Shawn Pratt, MISD athletics director, said the Tax Ratification Election (TRE), ensures the department will retain existing funds and not have to make any further cuts.
The department already experienced hard cuts recently. Earlier this month, Pratt referenced a 20 percent reduction that occurred in 2011-’12, which included having coaches drive buses to games, the elimination of one assistant athletics director and having students pay to attend a summer workout program.
If the TRE had not passed, the district could have bene looking at a pay-to-play system and asking booster clubs to contribute more funds to athletic programs, Pratt said earlier this month.
“I am pleased that the voters turned out and made their voice heard,” Pratt said in an email about voters approving the tax increase.
McKinney voters approved the McKinney ISD tax increase Saturday, with 60 percent of total voters approving the increase.
A total of 9,300 voters – 11.1 percent of McKinney’s voting base – cast their ballots, with 5,617 voting for the measure.
The proposal will raise taxes from $1.54 to $1.67 per $100 of assessed home value, bringing McKinney’s property taxes to the highest allowable level in the State of Texas. The 13-cent increase will result in an annual tax increase of $268.59 for a home valued at $221,611 – the average home value in McKinney.
The MISD School Board ruled the election necessary after reductions in education funding from the State were approved by State Legislators in 2011, and the board was notified of a nearly $11 million shortfall in the MISD budget.
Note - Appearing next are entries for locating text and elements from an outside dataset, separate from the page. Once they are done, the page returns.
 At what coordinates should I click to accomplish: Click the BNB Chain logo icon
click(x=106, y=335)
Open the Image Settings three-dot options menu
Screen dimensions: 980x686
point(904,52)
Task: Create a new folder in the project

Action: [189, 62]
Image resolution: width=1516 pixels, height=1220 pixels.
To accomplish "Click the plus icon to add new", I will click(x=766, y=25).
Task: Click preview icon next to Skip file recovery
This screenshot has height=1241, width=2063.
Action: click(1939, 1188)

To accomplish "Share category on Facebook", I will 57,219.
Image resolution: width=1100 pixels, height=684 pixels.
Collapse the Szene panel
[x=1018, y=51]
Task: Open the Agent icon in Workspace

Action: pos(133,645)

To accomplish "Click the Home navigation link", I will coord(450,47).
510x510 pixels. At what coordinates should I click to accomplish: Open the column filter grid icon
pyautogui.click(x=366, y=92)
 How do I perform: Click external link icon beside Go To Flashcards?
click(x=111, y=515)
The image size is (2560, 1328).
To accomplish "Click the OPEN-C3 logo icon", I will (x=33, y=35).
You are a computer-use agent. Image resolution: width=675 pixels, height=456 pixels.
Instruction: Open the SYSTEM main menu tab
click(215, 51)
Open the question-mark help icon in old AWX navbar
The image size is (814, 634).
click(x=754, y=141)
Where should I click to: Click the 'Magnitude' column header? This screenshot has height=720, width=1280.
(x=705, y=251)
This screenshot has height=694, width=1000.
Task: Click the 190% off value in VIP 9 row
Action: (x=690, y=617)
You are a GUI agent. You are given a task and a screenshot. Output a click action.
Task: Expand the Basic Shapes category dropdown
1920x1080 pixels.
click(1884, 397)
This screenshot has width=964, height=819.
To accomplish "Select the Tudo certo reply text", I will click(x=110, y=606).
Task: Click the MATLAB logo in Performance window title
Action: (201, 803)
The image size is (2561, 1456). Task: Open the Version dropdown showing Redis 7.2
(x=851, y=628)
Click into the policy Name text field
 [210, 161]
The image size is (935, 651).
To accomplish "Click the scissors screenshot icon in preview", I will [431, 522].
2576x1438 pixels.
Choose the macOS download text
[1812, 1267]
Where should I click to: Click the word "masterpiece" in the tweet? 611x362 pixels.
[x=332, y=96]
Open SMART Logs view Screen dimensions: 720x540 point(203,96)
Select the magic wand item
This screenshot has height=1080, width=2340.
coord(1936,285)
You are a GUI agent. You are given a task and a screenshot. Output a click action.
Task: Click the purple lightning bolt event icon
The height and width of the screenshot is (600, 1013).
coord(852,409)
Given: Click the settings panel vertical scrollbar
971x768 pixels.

The increased tax rate will help MISD balance its budget and rebuild its fund balance, which had been used to fund operations the past two years.
While pleased, Pratt said if the increase had not passed the district would have spent most of this week thinking of ways to reduce costs and use remaining funds.
Pratt added there was a “very real chance we would have had to cut somewhere” when asked if sports programs could be cut if the increase did not pass. He elaborated on that by saying it “never got that far,” in reference to sports programs being cut from the district.
Now the department will be able to retain existing funds, and Pratt said it will allow the district to “keep moving forward,” without having to find ways to stay competitive with less teachers, coaches, budgets and funds.